§ Prompt
Output all of the lines below exactly, and leave out each image.

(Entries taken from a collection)
- - - -
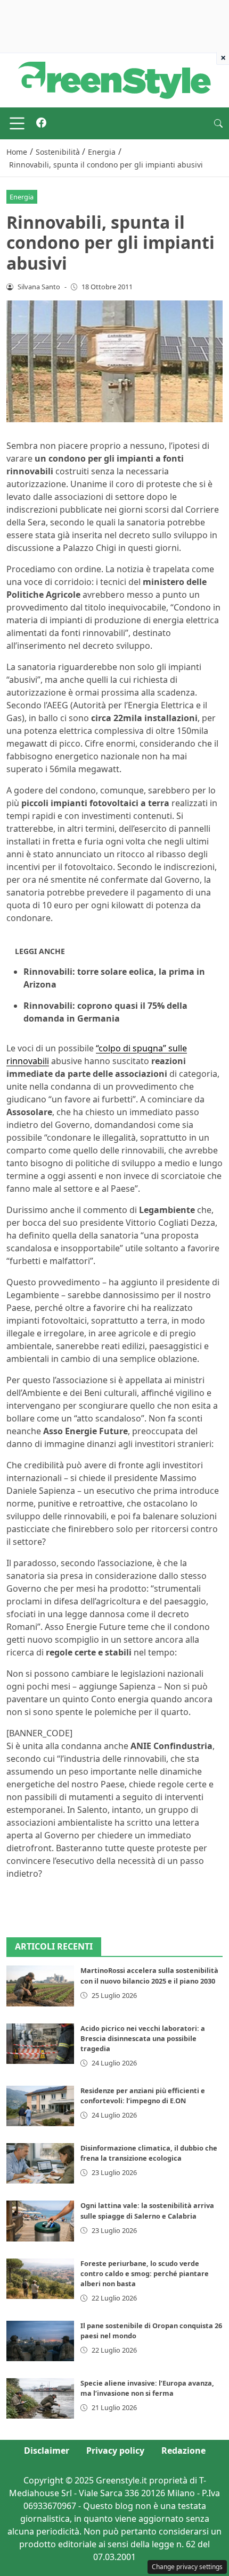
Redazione (183, 2450)
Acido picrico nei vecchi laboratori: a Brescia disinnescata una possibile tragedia (142, 2038)
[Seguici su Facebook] (41, 123)
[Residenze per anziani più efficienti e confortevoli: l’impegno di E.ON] (40, 2106)
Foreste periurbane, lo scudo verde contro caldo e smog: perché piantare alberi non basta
- - - -
§ Solved problem
Redazione (183, 2450)
Acido picrico nei vecchi laboratori: a Brescia disinnescata una possibile tragedia (142, 2038)
[Seguici su Facebook] (41, 123)
[Residenze per anziani più efficienti e confortevoli: l’impegno di E.ON] (40, 2106)
Foreste periurbane, lo scudo verde contro caldo e smog: perché piantare alberi non basta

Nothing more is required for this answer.